Deloitte | Data Engineer (Databricks/PySpark Developer) | 5 YOE



Round 1: Technical Interview

1. SQL Query:

🔹Problem: Find the names of managers who have at least 7 employees directly reporting to them.

Sample Query: SELECT emp_name FROM employees WHERE emp_id IN ( SELECT manager_id

  FROM employees GROUP BY manager_id HAVING COUNT(emp_id) >= 7);

🔹Problem: Fetch the rows with the highest scores for each student in a year.

Input:

name year scores

xyz 2018 560

abc 2020 700

def 2016 400

xyz 2019 580

abc 2018 800

def 2017 500

Output:

xyz 2019 580

def 2017 500

🔹LAG Function to Find Previous Year's Scores:

Input:

xyz 2018 560

xyz 2019 580

abc 2018 800

abc 2020 700

def 2016 400

def 2017 500

🔹Problem: Aggregate surface areas and calculate cumulative surface area.

Sample Query: SELECT continent, surface_area, surface_area + COALESCE(LAG(surface_area) OVER (PARTITION BY continent ORDER BY surface_area), 0) AS CSA FROM surface_area;

🔹Azure Data Factory Scenarios: Key Concepts: GetMetadata, ForEach, Copy Data.

Round 2: Managerial Round

🔹Normal self-introduction and career background.

🔹Discussion on previous projects with a focus on Spark optimization and Azure services.

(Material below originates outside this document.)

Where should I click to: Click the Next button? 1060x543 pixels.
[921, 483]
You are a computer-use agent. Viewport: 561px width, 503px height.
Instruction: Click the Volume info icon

🔹Specific to Spark performance tuning, optimization techniques, and experience with Azure.

Round 3: Director Interview (Data & AI Unit)

🔹In-depth questions on previous data engineering projects.

🔹SQL Queries Focused on GROUP BY scenarios and aggregate functions.

🔹Scenario-based questions on optimizing workflows and data pipelines in Databricks.